Regarding the limitation you mentioned: I plan to address them. The next task on my plate is to support multiple cameras. :-)

replies(1): >>42291566 #
13. arrdalan ◴[01 Dec 24 06:16 UTC] No.42286603{5}[source]
Yes, indeed. Using WebRTC and MLS together should provide good performance and privacy. In fact, Discord recently did that: https://discord.com/blog/meet-dave-e2ee-for-audio-video

It's something I plan to look into at some point.

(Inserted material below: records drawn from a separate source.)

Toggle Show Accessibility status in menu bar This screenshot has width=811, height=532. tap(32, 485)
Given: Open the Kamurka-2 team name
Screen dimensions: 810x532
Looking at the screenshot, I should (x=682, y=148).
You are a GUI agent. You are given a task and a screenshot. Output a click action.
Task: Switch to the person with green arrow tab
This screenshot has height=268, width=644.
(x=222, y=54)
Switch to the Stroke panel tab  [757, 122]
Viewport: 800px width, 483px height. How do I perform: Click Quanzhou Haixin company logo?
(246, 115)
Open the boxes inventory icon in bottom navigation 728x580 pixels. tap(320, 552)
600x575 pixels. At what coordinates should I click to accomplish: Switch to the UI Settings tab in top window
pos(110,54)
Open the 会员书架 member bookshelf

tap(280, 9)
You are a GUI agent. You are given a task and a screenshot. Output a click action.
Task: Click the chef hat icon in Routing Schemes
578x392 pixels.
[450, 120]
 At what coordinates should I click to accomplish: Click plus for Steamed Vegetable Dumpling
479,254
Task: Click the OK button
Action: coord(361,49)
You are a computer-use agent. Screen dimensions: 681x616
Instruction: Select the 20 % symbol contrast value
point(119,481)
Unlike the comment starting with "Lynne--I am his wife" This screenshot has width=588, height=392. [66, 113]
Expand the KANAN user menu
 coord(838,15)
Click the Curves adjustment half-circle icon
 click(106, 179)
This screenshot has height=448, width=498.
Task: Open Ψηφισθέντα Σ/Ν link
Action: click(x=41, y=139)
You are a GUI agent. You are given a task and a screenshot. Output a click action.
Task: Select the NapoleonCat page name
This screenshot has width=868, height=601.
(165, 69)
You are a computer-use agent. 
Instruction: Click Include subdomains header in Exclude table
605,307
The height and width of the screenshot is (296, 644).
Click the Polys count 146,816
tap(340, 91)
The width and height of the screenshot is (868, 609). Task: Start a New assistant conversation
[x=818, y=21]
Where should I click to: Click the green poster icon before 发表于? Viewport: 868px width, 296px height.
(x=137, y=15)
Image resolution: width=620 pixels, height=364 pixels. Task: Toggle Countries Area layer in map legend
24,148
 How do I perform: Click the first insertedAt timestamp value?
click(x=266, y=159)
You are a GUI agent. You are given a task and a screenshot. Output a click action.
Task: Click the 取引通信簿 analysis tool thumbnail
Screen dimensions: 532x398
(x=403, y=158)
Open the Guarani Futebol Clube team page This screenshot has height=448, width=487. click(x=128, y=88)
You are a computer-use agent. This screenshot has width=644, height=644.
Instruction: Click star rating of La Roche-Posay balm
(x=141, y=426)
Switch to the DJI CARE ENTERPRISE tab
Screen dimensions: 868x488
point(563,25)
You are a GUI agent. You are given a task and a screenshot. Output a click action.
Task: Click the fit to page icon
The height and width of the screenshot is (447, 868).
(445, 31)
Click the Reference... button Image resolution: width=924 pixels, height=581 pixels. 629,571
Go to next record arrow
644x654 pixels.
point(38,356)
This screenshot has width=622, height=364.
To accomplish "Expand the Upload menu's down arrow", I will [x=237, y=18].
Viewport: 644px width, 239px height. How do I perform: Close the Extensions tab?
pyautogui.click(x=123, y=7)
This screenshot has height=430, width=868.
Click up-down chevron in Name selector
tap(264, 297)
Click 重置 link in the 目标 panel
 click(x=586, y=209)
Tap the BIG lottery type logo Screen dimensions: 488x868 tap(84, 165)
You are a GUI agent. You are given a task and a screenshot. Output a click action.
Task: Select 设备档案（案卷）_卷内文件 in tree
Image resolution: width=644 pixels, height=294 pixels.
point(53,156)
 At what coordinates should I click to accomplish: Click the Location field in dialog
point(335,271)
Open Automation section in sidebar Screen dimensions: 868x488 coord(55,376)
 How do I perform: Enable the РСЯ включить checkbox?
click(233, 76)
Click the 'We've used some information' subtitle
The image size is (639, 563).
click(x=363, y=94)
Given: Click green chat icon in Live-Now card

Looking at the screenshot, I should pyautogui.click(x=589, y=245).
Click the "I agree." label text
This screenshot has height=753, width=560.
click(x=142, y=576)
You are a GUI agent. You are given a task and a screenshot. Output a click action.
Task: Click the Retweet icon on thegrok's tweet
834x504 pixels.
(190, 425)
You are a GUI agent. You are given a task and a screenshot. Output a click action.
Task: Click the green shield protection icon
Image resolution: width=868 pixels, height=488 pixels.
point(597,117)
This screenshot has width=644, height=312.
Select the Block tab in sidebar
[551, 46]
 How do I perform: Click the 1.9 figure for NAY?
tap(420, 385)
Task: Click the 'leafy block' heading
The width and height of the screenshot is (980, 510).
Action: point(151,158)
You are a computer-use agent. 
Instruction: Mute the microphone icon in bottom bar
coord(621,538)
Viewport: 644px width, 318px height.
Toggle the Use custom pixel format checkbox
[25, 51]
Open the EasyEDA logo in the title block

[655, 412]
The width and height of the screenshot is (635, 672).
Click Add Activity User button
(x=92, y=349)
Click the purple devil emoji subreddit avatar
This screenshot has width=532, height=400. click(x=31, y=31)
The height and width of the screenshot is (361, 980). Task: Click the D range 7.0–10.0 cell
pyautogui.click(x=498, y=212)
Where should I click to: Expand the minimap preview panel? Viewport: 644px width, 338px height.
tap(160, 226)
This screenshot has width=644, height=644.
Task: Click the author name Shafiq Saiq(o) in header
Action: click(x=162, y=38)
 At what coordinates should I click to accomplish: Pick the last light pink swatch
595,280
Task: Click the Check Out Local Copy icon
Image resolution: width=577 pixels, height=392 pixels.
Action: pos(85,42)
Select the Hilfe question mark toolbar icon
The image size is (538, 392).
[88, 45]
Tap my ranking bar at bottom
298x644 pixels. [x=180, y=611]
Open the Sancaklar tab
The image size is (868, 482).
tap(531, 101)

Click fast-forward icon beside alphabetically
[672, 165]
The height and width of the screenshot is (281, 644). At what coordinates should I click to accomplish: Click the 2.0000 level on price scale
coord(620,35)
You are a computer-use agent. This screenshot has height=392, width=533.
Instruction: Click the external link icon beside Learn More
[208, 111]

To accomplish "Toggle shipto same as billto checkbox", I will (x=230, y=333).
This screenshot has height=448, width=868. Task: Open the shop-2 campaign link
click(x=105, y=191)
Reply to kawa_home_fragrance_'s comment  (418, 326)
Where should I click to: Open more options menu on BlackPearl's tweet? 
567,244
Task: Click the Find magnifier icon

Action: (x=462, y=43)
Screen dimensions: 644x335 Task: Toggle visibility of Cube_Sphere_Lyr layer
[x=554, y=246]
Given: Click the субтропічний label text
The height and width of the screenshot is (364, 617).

14. hamandcheese ◴[01 Dec 24 08:52 UTC] No.42287177[source]
FWIW, e2ee is a feature that mostly matters to me when I don't own the infrastructure, and my bytes are flowing over someone else's platform.

If I do own all the infra, it seems like a lot of extra effort and complexity in the application which could be farmed out to other solutions (I.e. wireguard).

replies(1): >>42288662 #
15. nonrandomstring ◴[01 Dec 24 09:28 UTC] No.42287306{3}[source]
Aren't HikVision the ones banned by many governments because they have dodgy "call home to China" firmware?

Persoanlly I go with the Eyeball Entities Omnicam with an Omniscient Systems Xcam-REAM control centre [0].

[0] https://cybershow.uk/media/ads/cctv-ads.mp3

replies(1): >>42287414 #
16. paranoidrobot ◴[01 Dec 24 09:53 UTC] No.42287414{4}[source]
Even if it does have phone-home functions, why does the camera itself need internet access?

IMO, audit the hardware for wireless radios (PoE cameras shouldn't have them), and put them on a camera-only VLAN that can only talk to the video server.

Maybe not suitable for super secure TS locations, but in general should be fine for 99% of situations.

replies(1): >>42289824 #
17. goodpoint ◴[01 Dec 24 09:58 UTC] No.42287432[source]
How is video streamed to the apps? Push notification services are not meant for real time video streaming.
replies(2): >>42287460 #>>42288675 #
18. discordance ◴[01 Dec 24 10:06 UTC] No.42287460{3}[source]
RTSP
19. ◴[01 Dec 24 10:42 UTC] No.42287611[source]
20. arrdalan ◴[01 Dec 24 14:40 UTC] No.42288662{3}[source]
That's right. My assumption is that the server is untrusted and that's why I use end-to-end encryption. This allows me to use any server, possibly even one operated by a third-party service in the future.
21. arrdalan ◴[01 Dec 24 14:42 UTC] No.42288675{3}[source]
Push notifications are for notifying the apps of events (e.g., motion). The actual encrypted video (either motion-triggered video or livestreams) are transferred through the server.
22. nonrandomstring ◴[01 Dec 24 18:29 UTC] No.42289824{5}[source]
I think if you've got total control over them, not a problem compartmentalising. Problem is, they're like loitering munitions, next person comes along and connectes them up to a router or misconfigures a firewall... Much as I hate e-waste sadly best place is in the bin. They're cheap but, easy come easy go.
23. windexh8er ◴[01 Dec 24 23:27 UTC] No.42291566{4}[source]
I actually don't do any port forwarding for my VPN. I end up back hauling over a public termination point on existing tunnels. All tunnels originate outbound in this manner.

Looking forward to seeing your project progress!

24. hughesjj ◴[04 Dec 24 22:16 UTC] No.42322646{4}[source]
Oh wire guard is a requirement imo, regardless of NVR or camera vendor. I'm less worried about a nation on the other side of the Pacific getting a livestream of my property than I am someone social engineering some rando employee at Ring/whereever and figuring out the best time to rob me or whatever.

Also set up alerts on shodan opencve etc. If you have anything but a phone and personal computer on your home network, assume they're hacked and treat it like you would coffee shop wifi during defcon.

Because... Well they are. Zero days are a thing, and by definition by the time you learn of one it's too late.

Honestly I'm more concerned about the compromised device being an attack vector for network sniffing etc moreso than the video itself... Which is yet another reason why I try to 100% VPN even at home, but man okta doesn't play well with VPNs.